Dave Meltzer has retracted his report that WBD blocked Brody King from AEW Dynamite over anti-ICE chants, after denials from WBD, AEW, and rival journalists.



Article Summary

  • Dave Meltzer retracts claim that WBD banned Brody King from AEW Dynamite over anti-ICE chants
  • WBD and AEW issue firm denials, with rival journalists corroborating Brody King's planned TV appearances
  • Media reports on Brody King highlight tense environment in an America under siege by the presidency of WWE Hall of Famer Donald Trump
  • Brody King still set for AEW Grand Slam Australia and upcoming Collision episode on Saturday

In an increasingly rare turn of events in the modern media landscape — a journalist correcting his own reporting — veteran wrestling observer Dave Meltzer has walked back his widely circulated claim that Warner Bros.
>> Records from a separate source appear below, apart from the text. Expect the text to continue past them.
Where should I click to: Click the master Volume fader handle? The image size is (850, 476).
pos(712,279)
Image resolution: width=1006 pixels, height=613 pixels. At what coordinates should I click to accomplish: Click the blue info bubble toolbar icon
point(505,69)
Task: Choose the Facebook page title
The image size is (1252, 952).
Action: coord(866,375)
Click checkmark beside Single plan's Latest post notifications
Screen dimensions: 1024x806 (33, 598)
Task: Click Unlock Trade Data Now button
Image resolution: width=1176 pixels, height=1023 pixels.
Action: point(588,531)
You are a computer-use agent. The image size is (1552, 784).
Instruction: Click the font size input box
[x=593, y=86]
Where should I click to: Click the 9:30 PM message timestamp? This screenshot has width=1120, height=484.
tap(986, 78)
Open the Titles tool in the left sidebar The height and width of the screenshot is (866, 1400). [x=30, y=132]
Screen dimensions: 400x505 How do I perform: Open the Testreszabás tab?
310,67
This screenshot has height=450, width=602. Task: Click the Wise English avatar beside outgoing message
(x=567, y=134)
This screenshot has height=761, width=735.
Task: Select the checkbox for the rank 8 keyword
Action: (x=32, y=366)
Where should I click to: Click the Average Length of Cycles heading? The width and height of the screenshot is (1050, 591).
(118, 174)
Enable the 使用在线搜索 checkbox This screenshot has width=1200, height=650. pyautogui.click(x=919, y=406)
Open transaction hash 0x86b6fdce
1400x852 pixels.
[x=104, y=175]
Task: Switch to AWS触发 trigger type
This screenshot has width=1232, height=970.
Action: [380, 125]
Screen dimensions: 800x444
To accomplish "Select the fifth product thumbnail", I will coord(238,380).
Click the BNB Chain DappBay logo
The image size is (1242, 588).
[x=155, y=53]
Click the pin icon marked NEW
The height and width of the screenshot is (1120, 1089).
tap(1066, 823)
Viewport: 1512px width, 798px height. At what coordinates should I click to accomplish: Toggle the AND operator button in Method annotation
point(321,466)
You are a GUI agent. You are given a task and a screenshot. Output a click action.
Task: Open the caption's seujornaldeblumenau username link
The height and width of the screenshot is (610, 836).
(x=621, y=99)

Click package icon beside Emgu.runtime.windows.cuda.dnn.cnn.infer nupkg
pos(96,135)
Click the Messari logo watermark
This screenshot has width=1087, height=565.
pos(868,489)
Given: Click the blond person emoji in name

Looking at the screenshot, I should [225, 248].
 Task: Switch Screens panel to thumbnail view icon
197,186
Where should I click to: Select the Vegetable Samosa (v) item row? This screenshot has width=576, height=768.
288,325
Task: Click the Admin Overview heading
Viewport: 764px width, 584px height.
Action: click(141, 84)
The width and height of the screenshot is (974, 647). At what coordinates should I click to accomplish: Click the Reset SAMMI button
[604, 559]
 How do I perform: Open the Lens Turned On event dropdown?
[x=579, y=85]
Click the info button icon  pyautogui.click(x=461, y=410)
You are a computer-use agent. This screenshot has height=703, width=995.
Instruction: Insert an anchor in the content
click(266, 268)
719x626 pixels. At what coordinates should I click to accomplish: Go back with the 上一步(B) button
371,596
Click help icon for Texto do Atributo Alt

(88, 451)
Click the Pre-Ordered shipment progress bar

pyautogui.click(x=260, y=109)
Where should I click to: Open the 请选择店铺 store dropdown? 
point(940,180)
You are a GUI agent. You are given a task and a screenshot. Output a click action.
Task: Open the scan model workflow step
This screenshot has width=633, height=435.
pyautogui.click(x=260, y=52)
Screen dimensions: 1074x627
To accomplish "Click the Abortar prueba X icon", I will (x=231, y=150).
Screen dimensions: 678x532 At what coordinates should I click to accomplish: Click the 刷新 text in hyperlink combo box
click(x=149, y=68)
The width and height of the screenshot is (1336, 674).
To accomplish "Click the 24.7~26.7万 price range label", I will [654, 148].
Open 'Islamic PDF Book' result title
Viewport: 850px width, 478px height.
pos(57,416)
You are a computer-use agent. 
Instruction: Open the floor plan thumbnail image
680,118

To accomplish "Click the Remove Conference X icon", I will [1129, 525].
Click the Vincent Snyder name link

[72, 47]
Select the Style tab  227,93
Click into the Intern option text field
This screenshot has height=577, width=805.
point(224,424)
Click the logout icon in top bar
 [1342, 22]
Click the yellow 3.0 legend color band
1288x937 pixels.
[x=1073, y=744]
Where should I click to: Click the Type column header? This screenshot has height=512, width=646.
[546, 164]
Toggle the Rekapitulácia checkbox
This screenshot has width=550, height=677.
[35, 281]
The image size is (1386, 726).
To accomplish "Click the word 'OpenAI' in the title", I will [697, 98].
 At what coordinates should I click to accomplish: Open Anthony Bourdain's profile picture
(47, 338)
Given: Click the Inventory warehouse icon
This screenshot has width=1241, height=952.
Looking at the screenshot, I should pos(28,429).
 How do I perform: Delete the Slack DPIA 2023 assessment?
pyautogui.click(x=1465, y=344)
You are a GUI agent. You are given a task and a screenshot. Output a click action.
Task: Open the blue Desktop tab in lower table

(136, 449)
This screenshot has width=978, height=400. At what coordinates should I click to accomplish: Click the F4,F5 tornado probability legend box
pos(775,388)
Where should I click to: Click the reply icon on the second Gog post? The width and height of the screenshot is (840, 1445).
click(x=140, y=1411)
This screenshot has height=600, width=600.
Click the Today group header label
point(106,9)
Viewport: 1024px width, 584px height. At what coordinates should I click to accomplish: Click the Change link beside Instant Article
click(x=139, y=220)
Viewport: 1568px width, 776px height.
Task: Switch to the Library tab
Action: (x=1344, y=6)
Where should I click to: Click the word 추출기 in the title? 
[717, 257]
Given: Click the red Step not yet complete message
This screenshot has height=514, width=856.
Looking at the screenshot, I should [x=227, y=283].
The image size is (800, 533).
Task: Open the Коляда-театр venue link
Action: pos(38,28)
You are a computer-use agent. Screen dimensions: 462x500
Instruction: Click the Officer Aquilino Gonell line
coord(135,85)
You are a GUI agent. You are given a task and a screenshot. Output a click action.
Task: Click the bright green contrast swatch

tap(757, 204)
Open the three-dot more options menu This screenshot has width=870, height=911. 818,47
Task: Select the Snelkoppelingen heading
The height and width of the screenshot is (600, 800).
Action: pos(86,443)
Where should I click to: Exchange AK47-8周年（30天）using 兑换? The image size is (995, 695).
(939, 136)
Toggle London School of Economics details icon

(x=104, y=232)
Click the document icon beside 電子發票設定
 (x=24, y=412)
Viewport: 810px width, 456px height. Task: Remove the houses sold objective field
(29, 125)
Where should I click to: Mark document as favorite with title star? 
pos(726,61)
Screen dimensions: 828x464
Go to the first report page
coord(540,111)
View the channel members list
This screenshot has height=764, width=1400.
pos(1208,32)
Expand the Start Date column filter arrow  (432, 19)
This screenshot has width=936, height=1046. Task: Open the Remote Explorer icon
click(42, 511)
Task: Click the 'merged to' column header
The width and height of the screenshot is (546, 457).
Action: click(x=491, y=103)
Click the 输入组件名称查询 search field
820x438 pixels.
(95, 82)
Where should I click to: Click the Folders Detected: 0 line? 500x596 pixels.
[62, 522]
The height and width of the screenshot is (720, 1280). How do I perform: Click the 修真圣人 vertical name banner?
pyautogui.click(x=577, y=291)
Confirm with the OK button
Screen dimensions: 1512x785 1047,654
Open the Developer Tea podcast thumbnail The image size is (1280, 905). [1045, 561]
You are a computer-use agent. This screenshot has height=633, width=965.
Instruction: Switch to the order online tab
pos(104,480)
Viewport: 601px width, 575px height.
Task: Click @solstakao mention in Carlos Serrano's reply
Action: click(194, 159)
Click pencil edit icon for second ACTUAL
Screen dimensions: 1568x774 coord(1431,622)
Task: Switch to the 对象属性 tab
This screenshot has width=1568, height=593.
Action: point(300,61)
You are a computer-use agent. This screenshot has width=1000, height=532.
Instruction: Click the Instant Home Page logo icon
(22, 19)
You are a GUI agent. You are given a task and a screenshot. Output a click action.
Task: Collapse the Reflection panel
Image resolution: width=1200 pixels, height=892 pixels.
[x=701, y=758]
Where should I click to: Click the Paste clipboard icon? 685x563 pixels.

Discovery (WBD) intervened to prevent wrestler Brody King from appearing on last Wednesday's episode of AEW Dynamite. The retraction follows a cascade of conflicting reports from rival journalists and an official denial from WBD itself, effectively dismantling the narrative that had, within hours of its publication, transcended the wrestling media ecosystem and penetrated mainstream discourse.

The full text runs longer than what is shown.